It is the responsibility of the UK government to ensure Northern Ireland gets its own Bill of Rights, says Lord Smith of Clifton

The context to my parliamentary question is the resolution passed by the British-Irish Parliamentary Assembly at its last plenary session in the Isle of Man in November. The UK, in fulfilment of the Belfast Agreement (1998), finally almost completed devolution by transferring police and justice powers to the Northern Ireland Assembly.

In order for devolution to be fully completed, a Northern Ireland Bill of Rights needs to be passed. The last Labour government dragged its feet on this. The coalition government, without any consultation with the Liberal Democrat junior partners, tried to change this commitment through the plan to incorporate Northern Ireland within an overarching UK Bill of Rights. That was what Northern Ireland secretary, Owen Patterson, stated and it was re-iterated by his deputy, Hugo Swire MP.

This was a continuation of the disastrous pre-general election pact between the Conservative Party and the Ulster Unionist Party (UUP). The election performance of the UUP (it lost all its Westminster seats) seriously undermined the legitimacy of this proposed course of action – leaving aside its incompatibility with the Belfast Agreement.

A Northern Ireland Bill of Rights is a UK government responsibility. It cannot abrogate that by hiding behind the notion that it requires cross-party agreement at Stormont. That is a cop-out! It explicitly does NOT require Stormont all-party endorsement.

I proposed the motion at the British-Irish Assembly and my parliamentary question is a follow-up to that.

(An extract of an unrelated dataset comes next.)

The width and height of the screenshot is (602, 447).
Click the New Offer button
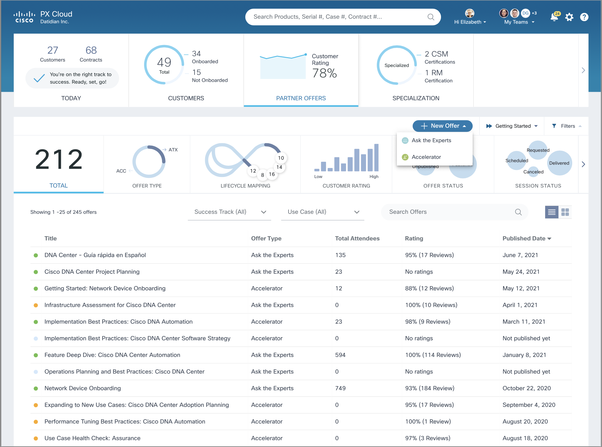click(x=443, y=126)
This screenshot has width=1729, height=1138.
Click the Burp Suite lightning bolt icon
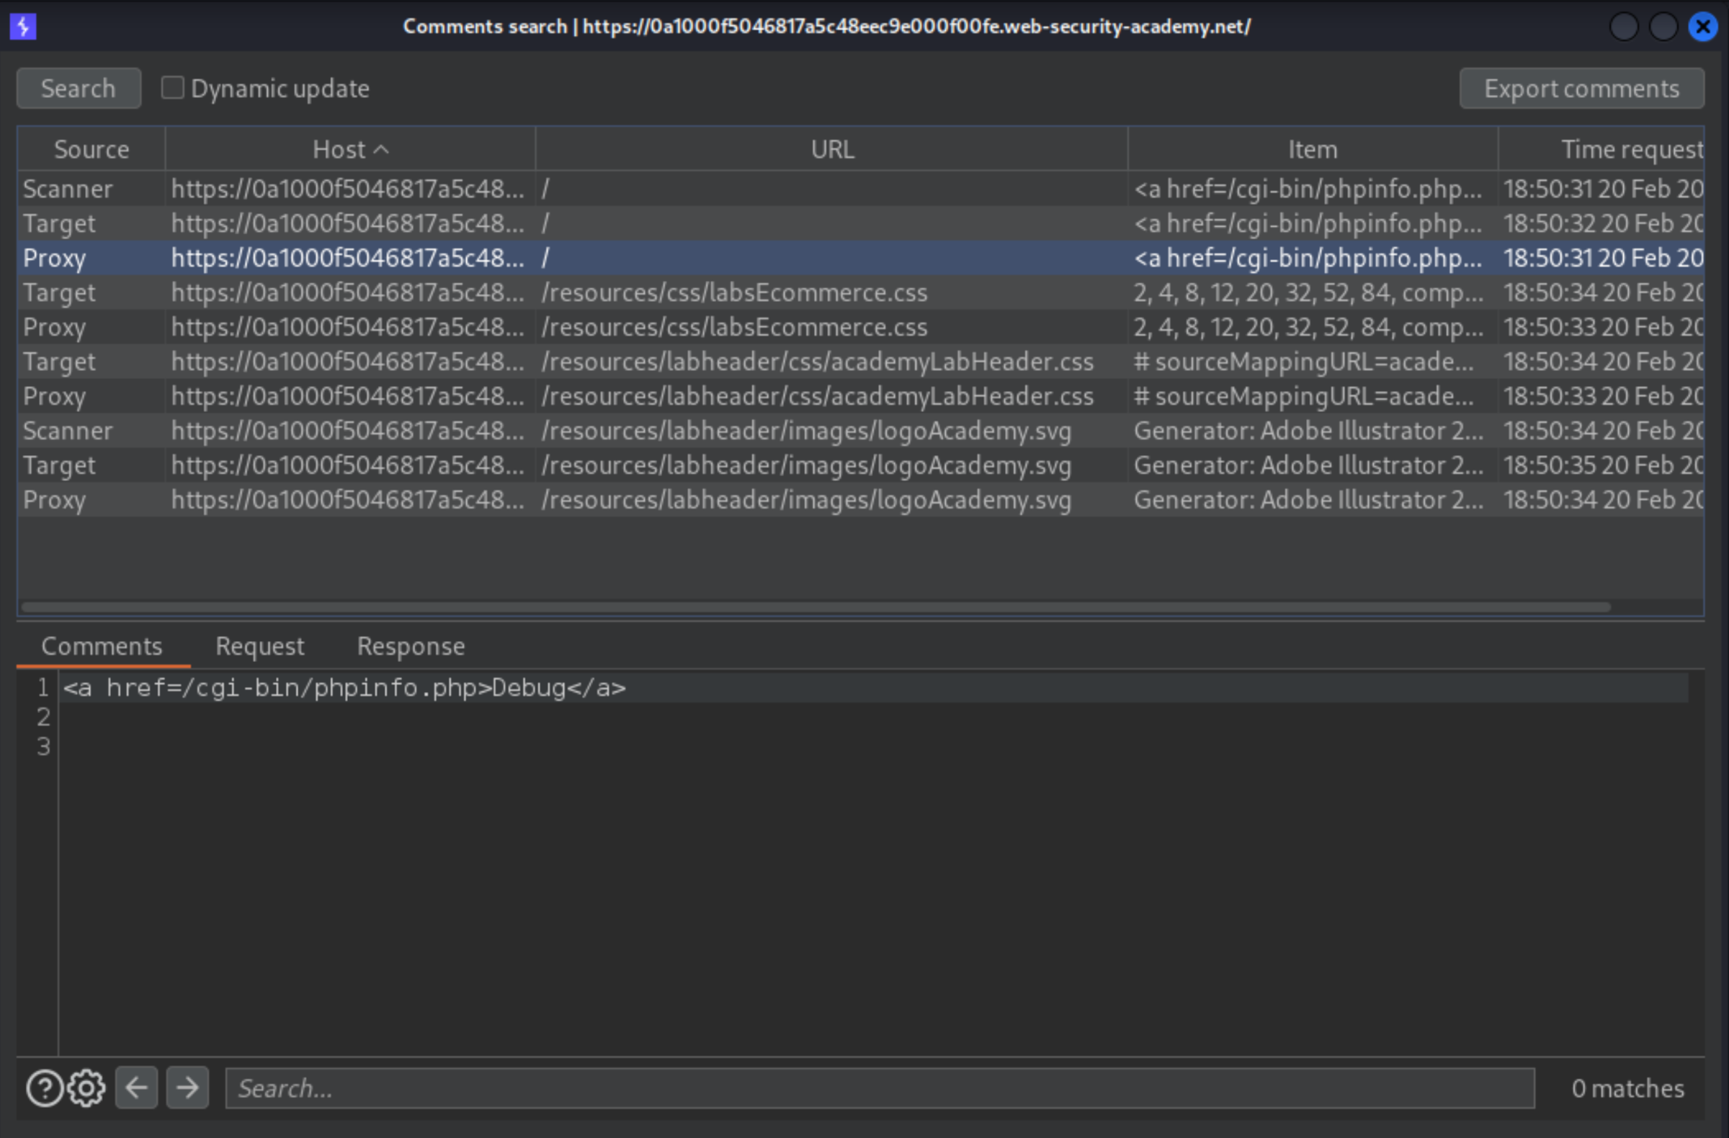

There is a rumour that Northern Ireland secretary, Owen Patterson has modified his position and now agrees, in principle, to a separate bill for Northern Ireland. The parliamentary question seeks to probe if this is true; to ask when he will introduce the necessary legislation for a Northern Ireland Bill of Rights; and to make a distinct Liberal Democrat contribution to coalition Northern Ireland policymaking which has so far been conspicuously absent.

The Northern Ireland Office has no Liberal Democrat ministers and Patterson has not sought any Liberal democrat input into Northern Ireland Office policymaking.